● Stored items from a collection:
****
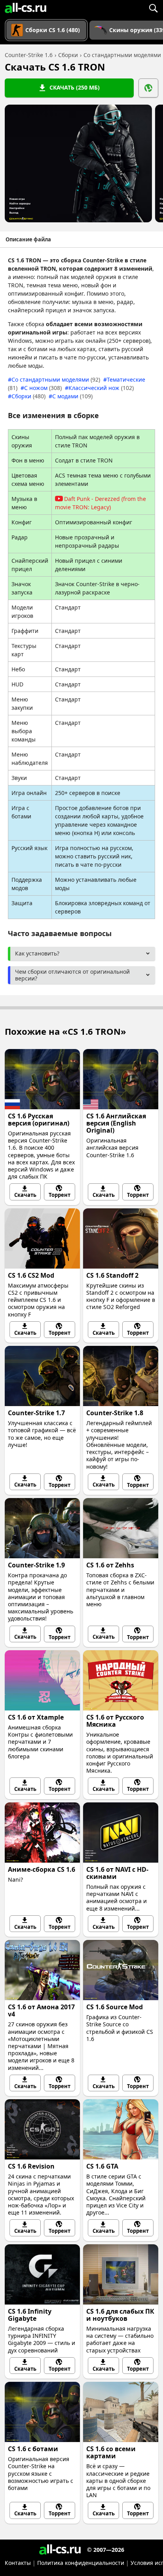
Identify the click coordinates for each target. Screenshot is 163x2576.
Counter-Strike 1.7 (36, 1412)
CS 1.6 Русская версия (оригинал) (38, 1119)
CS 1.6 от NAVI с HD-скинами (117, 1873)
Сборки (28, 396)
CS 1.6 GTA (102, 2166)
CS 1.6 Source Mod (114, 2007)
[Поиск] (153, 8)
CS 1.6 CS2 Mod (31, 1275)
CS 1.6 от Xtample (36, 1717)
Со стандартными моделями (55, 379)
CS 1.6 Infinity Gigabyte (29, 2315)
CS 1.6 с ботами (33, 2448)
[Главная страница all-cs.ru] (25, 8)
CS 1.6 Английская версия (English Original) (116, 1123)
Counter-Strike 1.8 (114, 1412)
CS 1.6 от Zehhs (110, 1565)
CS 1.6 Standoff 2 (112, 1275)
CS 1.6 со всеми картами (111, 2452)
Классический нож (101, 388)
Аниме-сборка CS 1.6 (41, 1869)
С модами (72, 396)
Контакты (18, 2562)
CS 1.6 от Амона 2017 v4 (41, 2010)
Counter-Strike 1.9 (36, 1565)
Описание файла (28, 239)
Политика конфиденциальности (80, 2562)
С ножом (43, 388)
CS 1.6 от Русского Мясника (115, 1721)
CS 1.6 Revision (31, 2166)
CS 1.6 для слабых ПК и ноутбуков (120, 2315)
****
● Problem to solve: Write out only those lines of the entries that lie between the line containing "CS 1.6 от Амона 2017 v4 (41, 2010)" and the last line, inclusive, reproducing them exactly.

● Reply to the exercise:
CS 1.6 от Амона 2017 v4 (41, 2010)
Counter-Strike 1.9 (36, 1565)
Описание файла (28, 239)
Политика конфиденциальности (80, 2562)
С ножом (43, 388)
CS 1.6 от Русского Мясника (115, 1721)
CS 1.6 Revision (31, 2166)
CS 1.6 для слабых ПК и ноутбуков (120, 2315)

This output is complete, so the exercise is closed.